» **Required task**: Replace "computer-use agent" with "screen-control agent" throughout the material below, and keep every other character as it is.

[Word and element pointing entries]
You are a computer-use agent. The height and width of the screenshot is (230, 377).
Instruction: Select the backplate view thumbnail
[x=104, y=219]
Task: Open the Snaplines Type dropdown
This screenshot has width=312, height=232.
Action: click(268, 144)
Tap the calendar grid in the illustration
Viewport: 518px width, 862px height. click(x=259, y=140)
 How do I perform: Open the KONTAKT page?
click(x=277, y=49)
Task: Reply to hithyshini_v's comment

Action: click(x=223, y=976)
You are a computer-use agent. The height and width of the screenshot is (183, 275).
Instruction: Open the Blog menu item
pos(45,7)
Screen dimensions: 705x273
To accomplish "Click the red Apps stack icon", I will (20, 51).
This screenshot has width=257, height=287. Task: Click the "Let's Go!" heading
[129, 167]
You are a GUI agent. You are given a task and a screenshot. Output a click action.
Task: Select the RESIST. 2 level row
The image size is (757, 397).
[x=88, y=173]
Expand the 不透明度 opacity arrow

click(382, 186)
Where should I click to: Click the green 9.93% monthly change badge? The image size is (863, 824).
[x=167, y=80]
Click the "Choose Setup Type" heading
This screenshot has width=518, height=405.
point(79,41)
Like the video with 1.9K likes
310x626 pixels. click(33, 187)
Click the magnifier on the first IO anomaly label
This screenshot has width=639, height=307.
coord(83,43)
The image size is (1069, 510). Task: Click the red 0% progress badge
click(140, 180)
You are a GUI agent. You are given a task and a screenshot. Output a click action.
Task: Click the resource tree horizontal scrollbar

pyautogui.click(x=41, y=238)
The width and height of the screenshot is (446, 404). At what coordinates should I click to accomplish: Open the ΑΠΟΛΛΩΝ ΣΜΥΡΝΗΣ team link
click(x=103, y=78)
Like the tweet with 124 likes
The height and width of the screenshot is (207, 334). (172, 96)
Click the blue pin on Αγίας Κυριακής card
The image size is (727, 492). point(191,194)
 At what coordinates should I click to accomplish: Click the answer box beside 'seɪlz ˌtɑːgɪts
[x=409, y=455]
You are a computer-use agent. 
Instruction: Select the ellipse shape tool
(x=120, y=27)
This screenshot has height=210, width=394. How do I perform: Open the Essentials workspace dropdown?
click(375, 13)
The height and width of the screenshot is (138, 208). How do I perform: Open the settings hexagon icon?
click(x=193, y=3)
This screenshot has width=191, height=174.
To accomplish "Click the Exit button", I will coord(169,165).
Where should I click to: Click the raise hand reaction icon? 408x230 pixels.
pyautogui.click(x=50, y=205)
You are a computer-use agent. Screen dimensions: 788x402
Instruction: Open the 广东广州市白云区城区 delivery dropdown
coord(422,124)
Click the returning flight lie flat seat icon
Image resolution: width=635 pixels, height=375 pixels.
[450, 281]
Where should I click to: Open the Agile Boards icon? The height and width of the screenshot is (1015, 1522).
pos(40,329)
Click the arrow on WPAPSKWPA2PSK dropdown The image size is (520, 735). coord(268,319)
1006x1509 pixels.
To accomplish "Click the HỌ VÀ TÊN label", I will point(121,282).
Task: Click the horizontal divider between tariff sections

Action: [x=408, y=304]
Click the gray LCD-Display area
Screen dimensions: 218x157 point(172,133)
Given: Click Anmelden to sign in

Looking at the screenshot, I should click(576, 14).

» **Answer to this problem**:
You are a screen-control agent. The height and width of the screenshot is (230, 377).
Instruction: Select the backplate view thumbnail
[x=104, y=219]
Task: Open the Snaplines Type dropdown
This screenshot has width=312, height=232.
Action: click(268, 144)
Tap the calendar grid in the illustration
Viewport: 518px width, 862px height. click(x=259, y=140)
 How do I perform: Open the KONTAKT page?
click(x=277, y=49)
Task: Reply to hithyshini_v's comment

Action: click(x=223, y=976)
You are a screen-control agent. The height and width of the screenshot is (183, 275).
Instruction: Open the Blog menu item
pos(45,7)
Screen dimensions: 705x273
To accomplish "Click the red Apps stack icon", I will (20, 51).
This screenshot has width=257, height=287. Task: Click the "Let's Go!" heading
[129, 167]
You are a GUI agent. You are given a task and a screenshot. Output a click action.
Task: Select the RESIST. 2 level row
The image size is (757, 397).
[x=88, y=173]
Expand the 不透明度 opacity arrow

click(382, 186)
Where should I click to: Click the green 9.93% monthly change badge? The image size is (863, 824).
[x=167, y=80]
Click the "Choose Setup Type" heading
This screenshot has width=518, height=405.
point(79,41)
Like the video with 1.9K likes
310x626 pixels. click(33, 187)
Click the magnifier on the first IO anomaly label
This screenshot has width=639, height=307.
coord(83,43)
The image size is (1069, 510). Task: Click the red 0% progress badge
click(140, 180)
You are a GUI agent. You are given a task and a screenshot. Output a click action.
Task: Click the resource tree horizontal scrollbar

pyautogui.click(x=41, y=238)
The width and height of the screenshot is (446, 404). At what coordinates should I click to accomplish: Open the ΑΠΟΛΛΩΝ ΣΜΥΡΝΗΣ team link
click(x=103, y=78)
Like the tweet with 124 likes
The height and width of the screenshot is (207, 334). (172, 96)
Click the blue pin on Αγίας Κυριακής card
The image size is (727, 492). point(191,194)
 At what coordinates should I click to accomplish: Click the answer box beside 'seɪlz ˌtɑːgɪts
[x=409, y=455]
You are a screen-control agent. 
Instruction: Select the ellipse shape tool
(x=120, y=27)
This screenshot has height=210, width=394. How do I perform: Open the Essentials workspace dropdown?
click(375, 13)
The height and width of the screenshot is (138, 208). How do I perform: Open the settings hexagon icon?
click(x=193, y=3)
This screenshot has width=191, height=174.
To accomplish "Click the Exit button", I will coord(169,165).
Where should I click to: Click the raise hand reaction icon? 408x230 pixels.
pyautogui.click(x=50, y=205)
You are a screen-control agent. Screen dimensions: 788x402
Instruction: Open the 广东广州市白云区城区 delivery dropdown
coord(422,124)
Click the returning flight lie flat seat icon
Image resolution: width=635 pixels, height=375 pixels.
[450, 281]
Where should I click to: Open the Agile Boards icon? The height and width of the screenshot is (1015, 1522).
pos(40,329)
Click the arrow on WPAPSKWPA2PSK dropdown The image size is (520, 735). coord(268,319)
1006x1509 pixels.
To accomplish "Click the HỌ VÀ TÊN label", I will point(121,282).
Task: Click the horizontal divider between tariff sections

Action: [x=408, y=304]
Click the gray LCD-Display area
Screen dimensions: 218x157 point(172,133)
Given: Click Anmelden to sign in

Looking at the screenshot, I should click(576, 14).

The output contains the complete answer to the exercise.